Source data:
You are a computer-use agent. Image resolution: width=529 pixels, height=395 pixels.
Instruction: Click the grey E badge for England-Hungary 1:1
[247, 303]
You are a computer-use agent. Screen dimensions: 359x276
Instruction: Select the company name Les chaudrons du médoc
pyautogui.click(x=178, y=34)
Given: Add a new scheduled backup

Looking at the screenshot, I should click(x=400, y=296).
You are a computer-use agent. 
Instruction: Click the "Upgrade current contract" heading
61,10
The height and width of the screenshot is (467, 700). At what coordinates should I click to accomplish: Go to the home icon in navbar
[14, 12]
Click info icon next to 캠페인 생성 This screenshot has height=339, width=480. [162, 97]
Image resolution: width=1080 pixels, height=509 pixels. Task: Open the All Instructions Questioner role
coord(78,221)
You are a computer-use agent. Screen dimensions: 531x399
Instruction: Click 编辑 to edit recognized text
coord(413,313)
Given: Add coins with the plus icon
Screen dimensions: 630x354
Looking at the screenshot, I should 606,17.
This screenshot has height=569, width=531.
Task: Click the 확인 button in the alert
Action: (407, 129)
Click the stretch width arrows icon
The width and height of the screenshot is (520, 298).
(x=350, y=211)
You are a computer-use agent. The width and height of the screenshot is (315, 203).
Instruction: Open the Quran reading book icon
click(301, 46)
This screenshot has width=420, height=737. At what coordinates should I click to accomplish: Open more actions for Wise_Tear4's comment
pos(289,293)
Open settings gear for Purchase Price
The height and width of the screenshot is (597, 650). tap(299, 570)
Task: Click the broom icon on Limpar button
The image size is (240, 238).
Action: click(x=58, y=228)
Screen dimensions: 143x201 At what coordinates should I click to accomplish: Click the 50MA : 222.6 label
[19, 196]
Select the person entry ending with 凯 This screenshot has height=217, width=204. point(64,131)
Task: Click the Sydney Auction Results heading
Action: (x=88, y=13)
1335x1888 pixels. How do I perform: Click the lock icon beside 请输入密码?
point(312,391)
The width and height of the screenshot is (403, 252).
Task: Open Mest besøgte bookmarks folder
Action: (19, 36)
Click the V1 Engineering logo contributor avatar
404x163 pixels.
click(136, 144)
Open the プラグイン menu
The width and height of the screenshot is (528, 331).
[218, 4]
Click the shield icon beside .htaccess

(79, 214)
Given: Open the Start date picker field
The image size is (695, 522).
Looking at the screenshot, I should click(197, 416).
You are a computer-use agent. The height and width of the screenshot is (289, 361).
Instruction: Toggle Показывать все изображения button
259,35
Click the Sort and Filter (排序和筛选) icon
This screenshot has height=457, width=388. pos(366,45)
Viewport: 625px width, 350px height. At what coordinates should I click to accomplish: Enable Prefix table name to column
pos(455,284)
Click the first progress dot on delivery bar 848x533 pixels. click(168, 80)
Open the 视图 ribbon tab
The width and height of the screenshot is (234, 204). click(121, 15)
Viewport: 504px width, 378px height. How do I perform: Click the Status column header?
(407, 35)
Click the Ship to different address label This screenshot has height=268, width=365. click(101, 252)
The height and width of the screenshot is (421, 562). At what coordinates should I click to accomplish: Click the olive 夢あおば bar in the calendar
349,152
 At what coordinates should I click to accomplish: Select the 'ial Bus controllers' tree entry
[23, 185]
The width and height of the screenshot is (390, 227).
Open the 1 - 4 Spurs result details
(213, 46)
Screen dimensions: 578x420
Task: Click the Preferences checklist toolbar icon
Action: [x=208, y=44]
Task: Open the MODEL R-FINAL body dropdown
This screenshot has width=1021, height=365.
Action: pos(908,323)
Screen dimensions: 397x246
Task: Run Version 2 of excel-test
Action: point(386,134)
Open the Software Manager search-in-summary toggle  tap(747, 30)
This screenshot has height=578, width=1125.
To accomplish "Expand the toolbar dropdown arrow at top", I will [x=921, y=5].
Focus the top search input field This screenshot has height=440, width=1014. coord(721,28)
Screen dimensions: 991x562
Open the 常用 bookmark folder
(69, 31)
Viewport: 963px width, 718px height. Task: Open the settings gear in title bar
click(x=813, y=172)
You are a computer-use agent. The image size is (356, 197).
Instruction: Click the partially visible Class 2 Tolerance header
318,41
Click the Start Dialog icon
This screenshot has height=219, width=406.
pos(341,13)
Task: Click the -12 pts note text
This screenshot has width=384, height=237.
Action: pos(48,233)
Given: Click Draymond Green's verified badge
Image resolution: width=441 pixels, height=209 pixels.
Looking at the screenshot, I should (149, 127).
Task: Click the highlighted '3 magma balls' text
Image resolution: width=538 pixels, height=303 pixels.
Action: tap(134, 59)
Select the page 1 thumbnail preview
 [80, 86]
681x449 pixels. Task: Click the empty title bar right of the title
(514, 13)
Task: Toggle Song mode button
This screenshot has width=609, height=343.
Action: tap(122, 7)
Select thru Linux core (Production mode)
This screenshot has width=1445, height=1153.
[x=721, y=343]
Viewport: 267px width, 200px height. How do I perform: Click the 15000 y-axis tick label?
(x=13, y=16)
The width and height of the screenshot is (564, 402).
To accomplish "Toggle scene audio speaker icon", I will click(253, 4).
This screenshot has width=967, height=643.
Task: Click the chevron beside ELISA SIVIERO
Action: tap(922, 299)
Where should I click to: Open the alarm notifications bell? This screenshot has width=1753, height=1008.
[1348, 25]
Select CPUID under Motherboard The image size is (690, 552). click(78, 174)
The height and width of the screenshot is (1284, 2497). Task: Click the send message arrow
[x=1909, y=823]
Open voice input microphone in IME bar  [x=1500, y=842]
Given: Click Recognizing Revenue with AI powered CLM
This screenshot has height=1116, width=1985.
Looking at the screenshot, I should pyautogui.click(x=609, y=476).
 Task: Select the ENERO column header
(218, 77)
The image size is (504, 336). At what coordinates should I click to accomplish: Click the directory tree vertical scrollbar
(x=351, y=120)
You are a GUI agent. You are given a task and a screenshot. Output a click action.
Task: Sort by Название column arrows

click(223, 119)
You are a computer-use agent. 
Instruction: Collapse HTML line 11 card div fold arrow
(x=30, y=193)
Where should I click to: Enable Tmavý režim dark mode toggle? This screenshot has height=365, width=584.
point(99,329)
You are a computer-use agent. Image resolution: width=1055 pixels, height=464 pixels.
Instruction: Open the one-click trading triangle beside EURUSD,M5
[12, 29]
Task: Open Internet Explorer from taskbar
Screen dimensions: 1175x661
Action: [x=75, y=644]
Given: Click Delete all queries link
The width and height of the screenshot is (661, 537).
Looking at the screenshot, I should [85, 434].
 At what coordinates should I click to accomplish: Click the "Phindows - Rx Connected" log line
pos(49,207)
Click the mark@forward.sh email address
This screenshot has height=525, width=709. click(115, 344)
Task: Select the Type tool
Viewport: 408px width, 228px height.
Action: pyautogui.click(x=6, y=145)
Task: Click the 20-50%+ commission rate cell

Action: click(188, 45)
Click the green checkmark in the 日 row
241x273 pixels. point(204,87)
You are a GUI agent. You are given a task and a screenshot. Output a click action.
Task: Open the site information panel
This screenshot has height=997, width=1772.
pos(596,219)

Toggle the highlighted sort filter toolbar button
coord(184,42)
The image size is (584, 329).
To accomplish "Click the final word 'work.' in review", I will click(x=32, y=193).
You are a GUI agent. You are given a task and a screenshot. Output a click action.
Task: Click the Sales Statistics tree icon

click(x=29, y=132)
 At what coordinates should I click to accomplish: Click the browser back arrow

Problem to work on: Print all of the records above again, line for line, without changing a single character.

Solution to the problem:
You are a computer-use agent. Image resolution: width=529 pixels, height=395 pixels.
Instruction: Click the grey E badge for England-Hungary 1:1
[247, 303]
You are a computer-use agent. Screen dimensions: 359x276
Instruction: Select the company name Les chaudrons du médoc
pyautogui.click(x=178, y=34)
Given: Add a new scheduled backup

Looking at the screenshot, I should click(x=400, y=296).
You are a computer-use agent. 
Instruction: Click the "Upgrade current contract" heading
61,10
The height and width of the screenshot is (467, 700). At what coordinates should I click to accomplish: Go to the home icon in navbar
[14, 12]
Click info icon next to 캠페인 생성 This screenshot has height=339, width=480. [162, 97]
Image resolution: width=1080 pixels, height=509 pixels. Task: Open the All Instructions Questioner role
coord(78,221)
You are a computer-use agent. Screen dimensions: 531x399
Instruction: Click 编辑 to edit recognized text
coord(413,313)
Given: Add coins with the plus icon
Screen dimensions: 630x354
Looking at the screenshot, I should 606,17.
This screenshot has height=569, width=531.
Task: Click the 확인 button in the alert
Action: (407, 129)
Click the stretch width arrows icon
The width and height of the screenshot is (520, 298).
(x=350, y=211)
You are a computer-use agent. The width and height of the screenshot is (315, 203).
Instruction: Open the Quran reading book icon
click(301, 46)
This screenshot has width=420, height=737. At what coordinates should I click to accomplish: Open more actions for Wise_Tear4's comment
pos(289,293)
Open settings gear for Purchase Price
The height and width of the screenshot is (597, 650). tap(299, 570)
Task: Click the broom icon on Limpar button
The image size is (240, 238).
Action: click(x=58, y=228)
Screen dimensions: 143x201 At what coordinates should I click to accomplish: Click the 50MA : 222.6 label
[19, 196]
Select the person entry ending with 凯 This screenshot has height=217, width=204. point(64,131)
Task: Click the Sydney Auction Results heading
Action: (x=88, y=13)
1335x1888 pixels. How do I perform: Click the lock icon beside 请输入密码?
point(312,391)
The width and height of the screenshot is (403, 252).
Task: Open Mest besøgte bookmarks folder
Action: (19, 36)
Click the V1 Engineering logo contributor avatar
404x163 pixels.
click(136, 144)
Open the プラグイン menu
The width and height of the screenshot is (528, 331).
[218, 4]
Click the shield icon beside .htaccess

(79, 214)
Given: Open the Start date picker field
The image size is (695, 522).
Looking at the screenshot, I should click(197, 416).
You are a computer-use agent. The height and width of the screenshot is (289, 361).
Instruction: Toggle Показывать все изображения button
259,35
Click the Sort and Filter (排序和筛选) icon
This screenshot has height=457, width=388. pos(366,45)
Viewport: 625px width, 350px height. At what coordinates should I click to accomplish: Enable Prefix table name to column
pos(455,284)
Click the first progress dot on delivery bar 848x533 pixels. click(168, 80)
Open the 视图 ribbon tab
The width and height of the screenshot is (234, 204). click(121, 15)
Viewport: 504px width, 378px height. How do I perform: Click the Status column header?
(407, 35)
Click the Ship to different address label This screenshot has height=268, width=365. click(101, 252)
The height and width of the screenshot is (421, 562). At what coordinates should I click to accomplish: Click the olive 夢あおば bar in the calendar
349,152
 At what coordinates should I click to accomplish: Select the 'ial Bus controllers' tree entry
[23, 185]
The width and height of the screenshot is (390, 227).
Open the 1 - 4 Spurs result details
(213, 46)
Screen dimensions: 578x420
Task: Click the Preferences checklist toolbar icon
Action: [x=208, y=44]
Task: Open the MODEL R-FINAL body dropdown
This screenshot has width=1021, height=365.
Action: pos(908,323)
Screen dimensions: 397x246
Task: Run Version 2 of excel-test
Action: point(386,134)
Open the Software Manager search-in-summary toggle  tap(747, 30)
This screenshot has height=578, width=1125.
To accomplish "Expand the toolbar dropdown arrow at top", I will [x=921, y=5].
Focus the top search input field This screenshot has height=440, width=1014. coord(721,28)
Screen dimensions: 991x562
Open the 常用 bookmark folder
(69, 31)
Viewport: 963px width, 718px height. Task: Open the settings gear in title bar
click(x=813, y=172)
You are a computer-use agent. The image size is (356, 197).
Instruction: Click the partially visible Class 2 Tolerance header
318,41
Click the Start Dialog icon
This screenshot has height=219, width=406.
pos(341,13)
Task: Click the -12 pts note text
This screenshot has width=384, height=237.
Action: pos(48,233)
Given: Click Draymond Green's verified badge
Image resolution: width=441 pixels, height=209 pixels.
Looking at the screenshot, I should (149, 127).
Task: Click the highlighted '3 magma balls' text
Image resolution: width=538 pixels, height=303 pixels.
Action: tap(134, 59)
Select the page 1 thumbnail preview
 [80, 86]
681x449 pixels. Task: Click the empty title bar right of the title
(514, 13)
Task: Toggle Song mode button
This screenshot has width=609, height=343.
Action: tap(122, 7)
Select thru Linux core (Production mode)
This screenshot has width=1445, height=1153.
[x=721, y=343]
Viewport: 267px width, 200px height. How do I perform: Click the 15000 y-axis tick label?
(x=13, y=16)
The width and height of the screenshot is (564, 402).
To accomplish "Toggle scene audio speaker icon", I will click(253, 4).
This screenshot has width=967, height=643.
Task: Click the chevron beside ELISA SIVIERO
Action: tap(922, 299)
Where should I click to: Open the alarm notifications bell? This screenshot has width=1753, height=1008.
[1348, 25]
Select CPUID under Motherboard The image size is (690, 552). click(78, 174)
The height and width of the screenshot is (1284, 2497). Task: Click the send message arrow
[x=1909, y=823]
Open voice input microphone in IME bar  [x=1500, y=842]
Given: Click Recognizing Revenue with AI powered CLM
This screenshot has height=1116, width=1985.
Looking at the screenshot, I should pyautogui.click(x=609, y=476).
 Task: Select the ENERO column header
(218, 77)
The image size is (504, 336). At what coordinates should I click to accomplish: Click the directory tree vertical scrollbar
(x=351, y=120)
You are a GUI agent. You are given a task and a screenshot. Output a click action.
Task: Sort by Название column arrows

click(223, 119)
You are a computer-use agent. 
Instruction: Collapse HTML line 11 card div fold arrow
(x=30, y=193)
Where should I click to: Enable Tmavý režim dark mode toggle? This screenshot has height=365, width=584.
point(99,329)
You are a computer-use agent. Image resolution: width=1055 pixels, height=464 pixels.
Instruction: Open the one-click trading triangle beside EURUSD,M5
[12, 29]
Task: Open Internet Explorer from taskbar
Screen dimensions: 1175x661
Action: [x=75, y=644]
Given: Click Delete all queries link
The width and height of the screenshot is (661, 537).
Looking at the screenshot, I should [85, 434].
 At what coordinates should I click to accomplish: Click the "Phindows - Rx Connected" log line
pos(49,207)
Click the mark@forward.sh email address
This screenshot has height=525, width=709. click(115, 344)
Task: Select the Type tool
Viewport: 408px width, 228px height.
Action: pyautogui.click(x=6, y=145)
Task: Click the 20-50%+ commission rate cell

Action: click(188, 45)
Click the green checkmark in the 日 row
241x273 pixels. point(204,87)
You are a GUI agent. You are given a task and a screenshot. Output a click action.
Task: Open the site information panel
This screenshot has height=997, width=1772.
pos(596,219)

Toggle the highlighted sort filter toolbar button
coord(184,42)
The image size is (584, 329).
To accomplish "Click the final word 'work.' in review", I will click(x=32, y=193).
You are a GUI agent. You are given a task and a screenshot. Output a click action.
Task: Click the Sales Statistics tree icon

click(x=29, y=132)
 At what coordinates should I click to accomplish: Click the browser back arrow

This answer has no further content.